From the first line to the last, return the data exactly as written.

········

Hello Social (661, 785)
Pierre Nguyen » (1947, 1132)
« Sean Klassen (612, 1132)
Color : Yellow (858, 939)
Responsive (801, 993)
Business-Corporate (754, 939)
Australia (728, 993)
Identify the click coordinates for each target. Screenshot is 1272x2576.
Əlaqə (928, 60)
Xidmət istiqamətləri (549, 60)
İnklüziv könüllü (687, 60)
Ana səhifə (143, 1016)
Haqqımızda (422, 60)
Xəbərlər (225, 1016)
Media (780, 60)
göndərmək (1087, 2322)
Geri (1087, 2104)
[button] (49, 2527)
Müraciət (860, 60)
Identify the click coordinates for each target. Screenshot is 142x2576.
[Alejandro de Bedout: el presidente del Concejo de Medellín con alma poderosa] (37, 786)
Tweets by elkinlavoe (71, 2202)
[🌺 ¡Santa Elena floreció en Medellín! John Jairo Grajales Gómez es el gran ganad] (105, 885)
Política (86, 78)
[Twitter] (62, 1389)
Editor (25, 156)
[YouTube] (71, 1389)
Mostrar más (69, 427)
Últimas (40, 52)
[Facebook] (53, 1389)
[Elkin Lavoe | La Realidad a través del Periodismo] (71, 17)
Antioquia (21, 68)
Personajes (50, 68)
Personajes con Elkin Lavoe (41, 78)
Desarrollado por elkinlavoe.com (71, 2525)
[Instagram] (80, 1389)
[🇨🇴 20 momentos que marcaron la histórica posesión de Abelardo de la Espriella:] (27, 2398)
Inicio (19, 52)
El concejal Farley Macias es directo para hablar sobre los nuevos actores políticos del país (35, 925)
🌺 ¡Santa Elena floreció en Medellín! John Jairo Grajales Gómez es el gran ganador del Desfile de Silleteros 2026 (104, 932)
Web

········

Response to the task:
Hello Social (661, 785)
Pierre Nguyen » (1947, 1132)
« Sean Klassen (612, 1132)
Color : Yellow (858, 939)
Responsive (801, 993)
Business-Corporate (754, 939)
Australia (728, 993)
Identify the click coordinates for each target. Screenshot is 1272x2576.
Əlaqə (928, 60)
Xidmət istiqamətləri (549, 60)
İnklüziv könüllü (687, 60)
Ana səhifə (143, 1016)
Haqqımızda (422, 60)
Xəbərlər (225, 1016)
Media (780, 60)
göndərmək (1087, 2322)
Geri (1087, 2104)
[button] (49, 2527)
Müraciət (860, 60)
Identify the click coordinates for each target. Screenshot is 142x2576.
[Alejandro de Bedout: el presidente del Concejo de Medellín con alma poderosa] (37, 786)
Tweets by elkinlavoe (71, 2202)
[🌺 ¡Santa Elena floreció en Medellín! John Jairo Grajales Gómez es el gran ganad] (105, 885)
Política (86, 78)
[Twitter] (62, 1389)
Editor (25, 156)
[YouTube] (71, 1389)
Mostrar más (69, 427)
Últimas (40, 52)
[Facebook] (53, 1389)
[Elkin Lavoe | La Realidad a través del Periodismo] (71, 17)
Antioquia (21, 68)
Personajes (50, 68)
Personajes con Elkin Lavoe (41, 78)
Desarrollado por elkinlavoe.com (71, 2525)
[Instagram] (80, 1389)
[🇨🇴 20 momentos que marcaron la histórica posesión de Abelardo de la Espriella:] (27, 2398)
Inicio (19, 52)
El concejal Farley Macias es directo para hablar sobre los nuevos actores políticos del país (35, 925)
🌺 ¡Santa Elena floreció en Medellín! John Jairo Grajales Gómez es el gran ganador del Desfile de Silleteros 2026 (104, 932)
Web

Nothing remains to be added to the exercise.